** Opening Data extracts block **

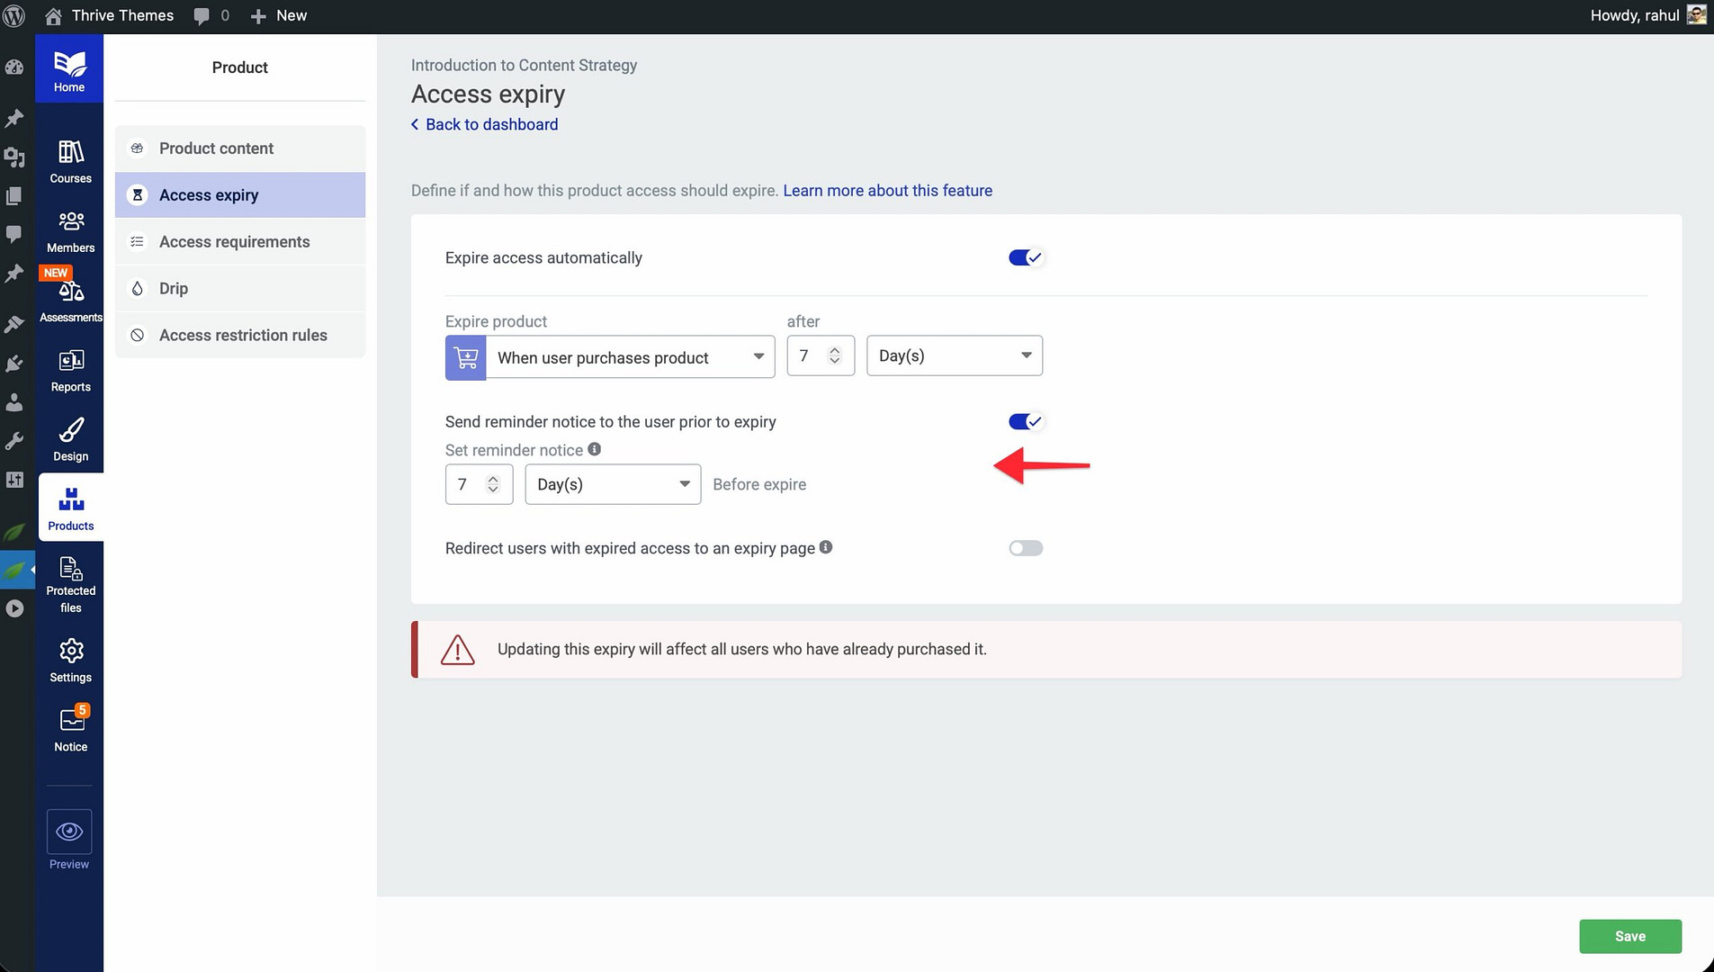Go to the Members icon in sidebar
1714x972 pixels.
tap(70, 222)
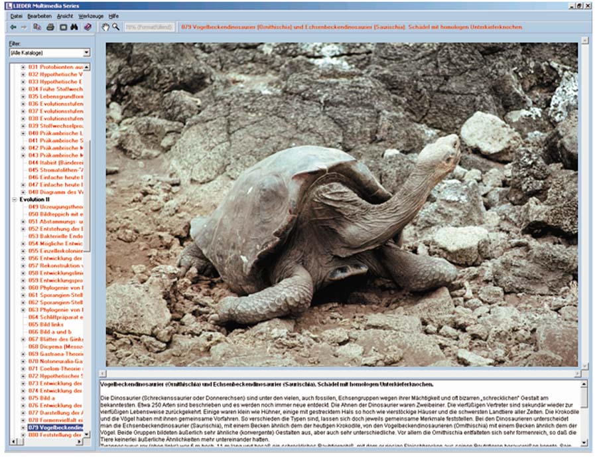Open the Datei menu
Image resolution: width=597 pixels, height=460 pixels.
point(16,15)
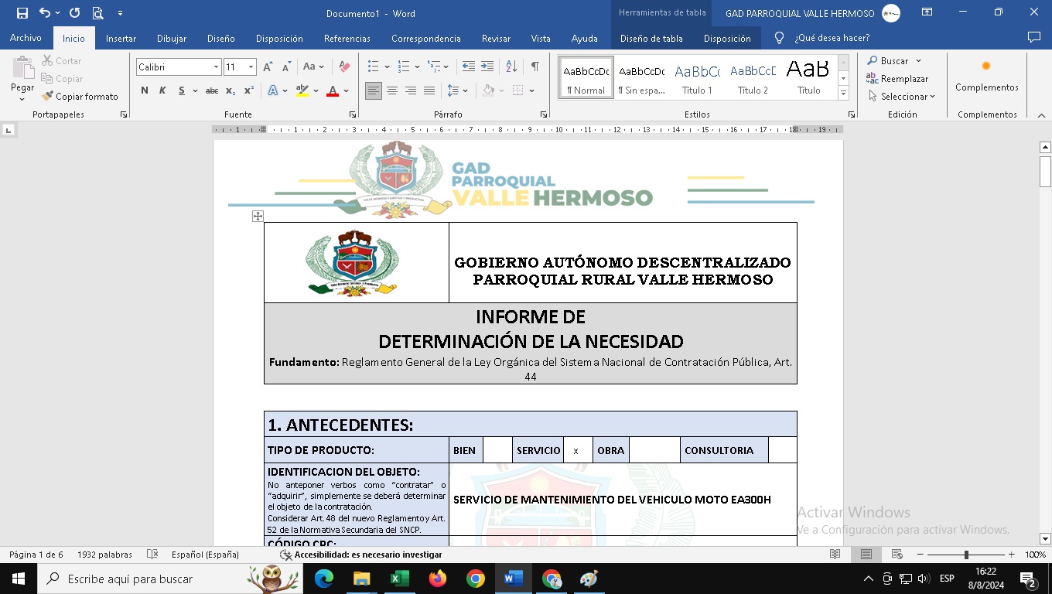
Task: Increase indent of the paragraph
Action: pos(487,67)
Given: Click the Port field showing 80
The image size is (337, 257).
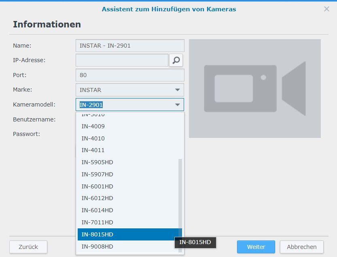Looking at the screenshot, I should pyautogui.click(x=129, y=75).
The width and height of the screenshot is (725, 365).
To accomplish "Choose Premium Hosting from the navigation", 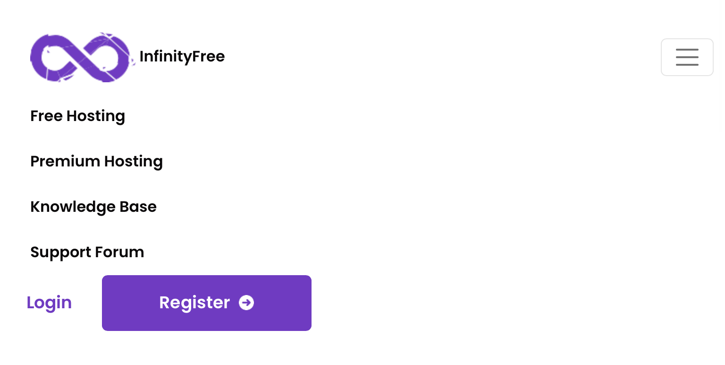I will [96, 161].
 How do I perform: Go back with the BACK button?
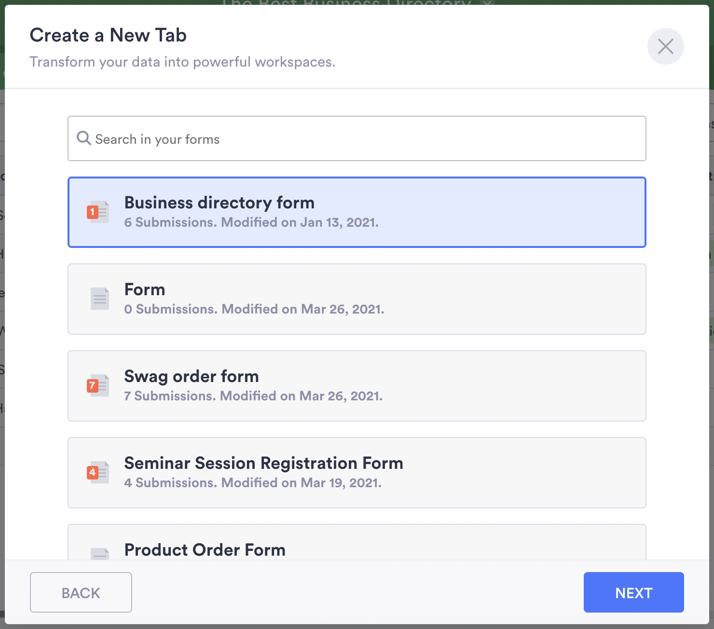tap(81, 592)
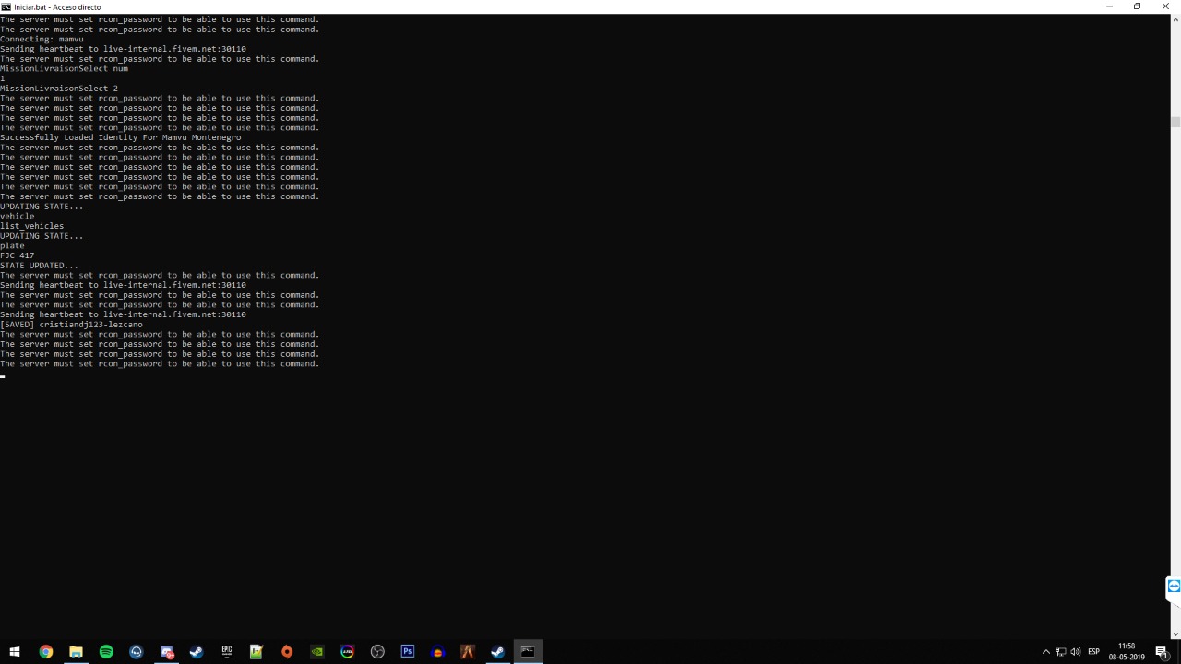1181x664 pixels.
Task: Click the TeamViewer side panel tab
Action: pyautogui.click(x=1174, y=587)
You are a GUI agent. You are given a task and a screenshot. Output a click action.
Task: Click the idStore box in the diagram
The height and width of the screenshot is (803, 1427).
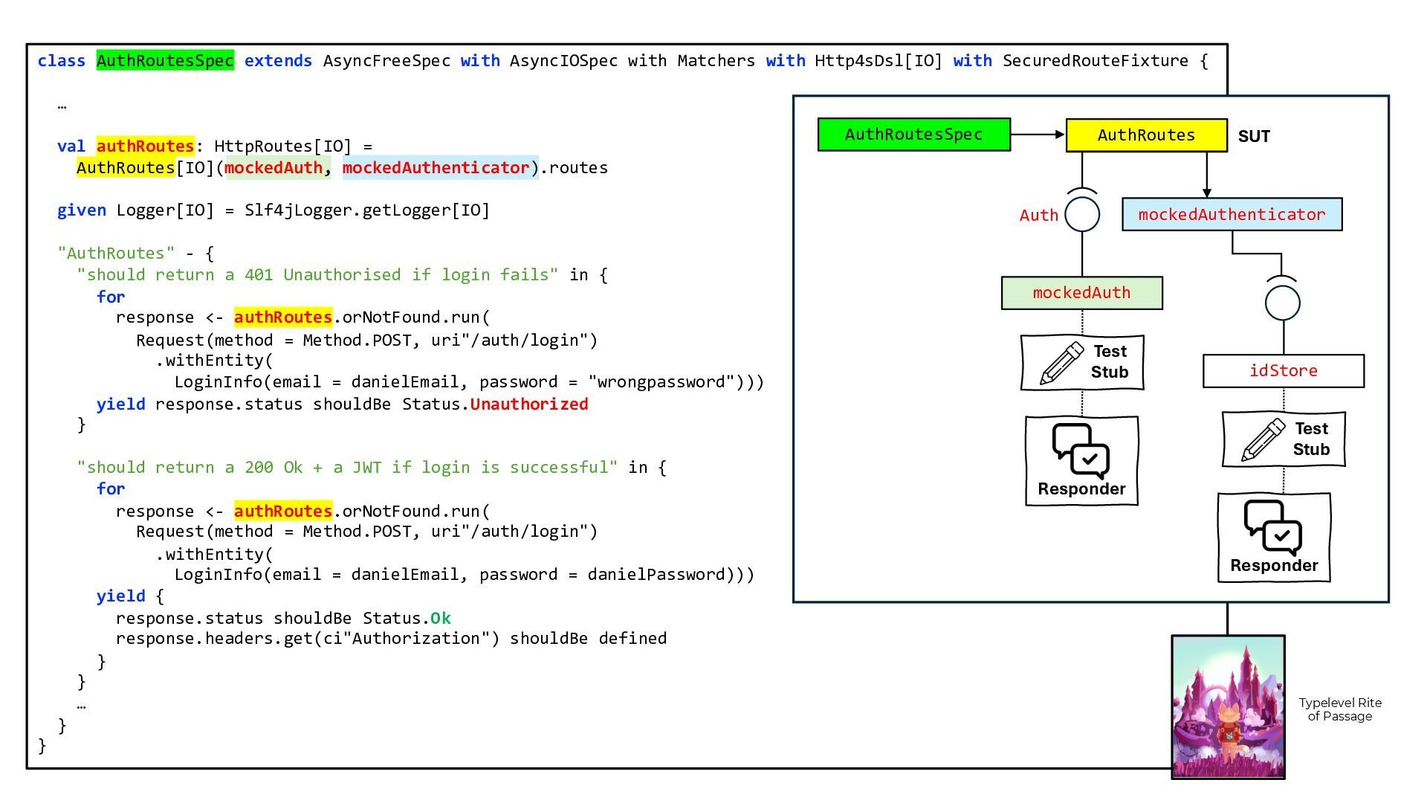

** Closing Data extracts block **

Aim of the task —
Transcribe exactly the lines from the one with "How do I perform: Go" to the last line of the records, both included, so that no picture appears in the copy.

Response area —
 How do I perform: Go back with the BACK button?
tap(81, 592)
1181x664 pixels.
Task: Click the TeamViewer side panel tab
Action: pyautogui.click(x=1174, y=587)
You are a GUI agent. You are given a task and a screenshot. Output a click action.
Task: Click the idStore box in the diagram
The height and width of the screenshot is (803, 1427).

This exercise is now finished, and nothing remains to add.